The man who first inspired me was a guy called Gookie. Gookie had nothing to do with the theater. He rolled cigars in the window of a cigar store on Lexington Avenue. When he got going good he was completely lost in work, so absorbed that he had no idea what a comic face he was making. His tongue lolled out in a fat roll, his cheeks puffed out and his eyes popped out and crossed themselves. Over the years, in every comedy act or movie I ever worked in, I’ve thrown in a Gookie at least once.
[on ‘Duck Soup’] It was the only time I can remember that I worried about turning in a bad performance. The trouble was not with the script, the director, or the falls I had to take. The trouble was Adolf Hitler. His speeches were being rebroadcast in America. Somebody had a radio on the set, and twice we suspended shooting to listen to him scream.
[on performing in vaudeville] If an audience didn’t like us we had no trouble finding it out. We were pelted with sticks, bricks, spitballs, cigar butts, peach pits and chewed-out stalks of sugar cane. We took all this without flinching – until Minnie gave us the high-sign that we’d collected our share of the receipts. Then we started throwing stuff back at the audience and run like hell for the railroad station the second the curtain came down.
[on accommodation, while touring] Cheap hotels in the South and Southwest were apparently set up as bug sanctuaries by some Audubon Society for Insects. Fleas, ticks, bedbugs, cockroaches, beetles, scorpions and ants, having no enemies, attacked with fearless abandon. They had the run of the house and they knew it. After a while you just let them bite. Fighting back was useless. For every bug you squashed, a whole fresh, bloodthirsty platoon would march out of the woodwork. In one hotel the ants were so bad that each bed was set on four pots of oxalic acid.

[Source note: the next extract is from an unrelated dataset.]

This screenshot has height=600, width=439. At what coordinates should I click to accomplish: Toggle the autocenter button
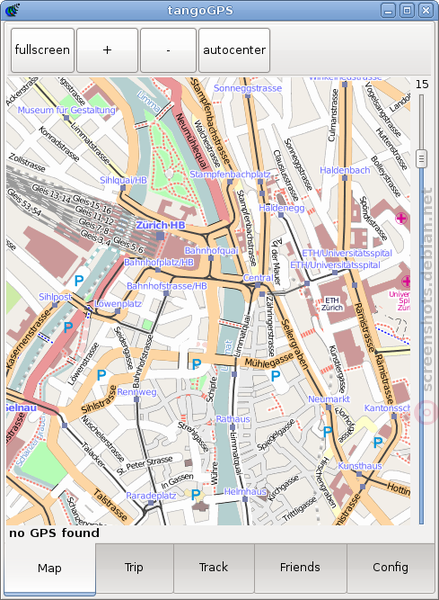(234, 50)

Duck Soup is, of course, a famous Marx Brothers movie, so the recipe of the day is a no brainer. At one time “duck soup” was U.S. slang for something easy to do – hence the movie title. I wouldn’t say that duck soup is any easier, or harder, than any other soup. I usually make it with the carcass of a roast duck in much the same manner as I do with leftover roast chicken. This is from Christmas 2012 when I made braised duck for my dinner and used the bones to make stock.
And this me in Osaka shinkansen station eating a soup with duck broth, noodles, and ground duck meatballs while waiting for a train.
I’m not inclined to make a soup from a whole duck because I like roasted duck so much. Good job I live in China where a whole roasted duck from a street stall runs around $4. Beside the fact that roast duck skin is ambrosial, I am inclined to think that whole duck broth would be fatty (or else the meat would be). Anyway . . . here is a traditional recipe from Poland (Czarnina) which I have not tried but seems as if it would be tasty. The trick is finding the duck blood !! The image is from here:
My recipe here is a bit of a compilation to suit my tastes:
Czarnina (Polish Duck Soup)
Joint a whole duck as you would a chicken, that is, into about 12 pieces (legs, thighs, wings, breast and back both halved). Place them in a large stock pot and add around 5 pints of chicken stock. Bring to a slow simmer and add (to taste) powdered cloves, allspice, and marjoram, plus salt and freshly ground black pepper. Skim the scum as it rises and then let simmer for an hour or until the meat is tender.
Remove the soup from the heat. Chill in the refrigerator overnight. In the morning skim off all congealed fat and bring the soup to a gentle simmer. I suspect Poles leave the fat, in which case you can skip this step.
With a slotted spoon, remove the duck parts and let them cool enough to handle. Strip the meat from the bones, and return it to the pot. I am assuming that at this stage you set aside the fat and skin, which can be used for other purposes. Add 2 cups of duck blood to the soup, stirring well to combine. Make a slurry of 4 tablespoons of flour with about a cup of cold water in a small bowl. Whisk well so that there are no lumps. Slowly add about a cup of the broth, whisking well. When it is a thin mixture add it to the soup, stirring well until it is properly blended. Add back the duck meat plus a handful of dried fruits such as cherries and prunes. Heat through and serve.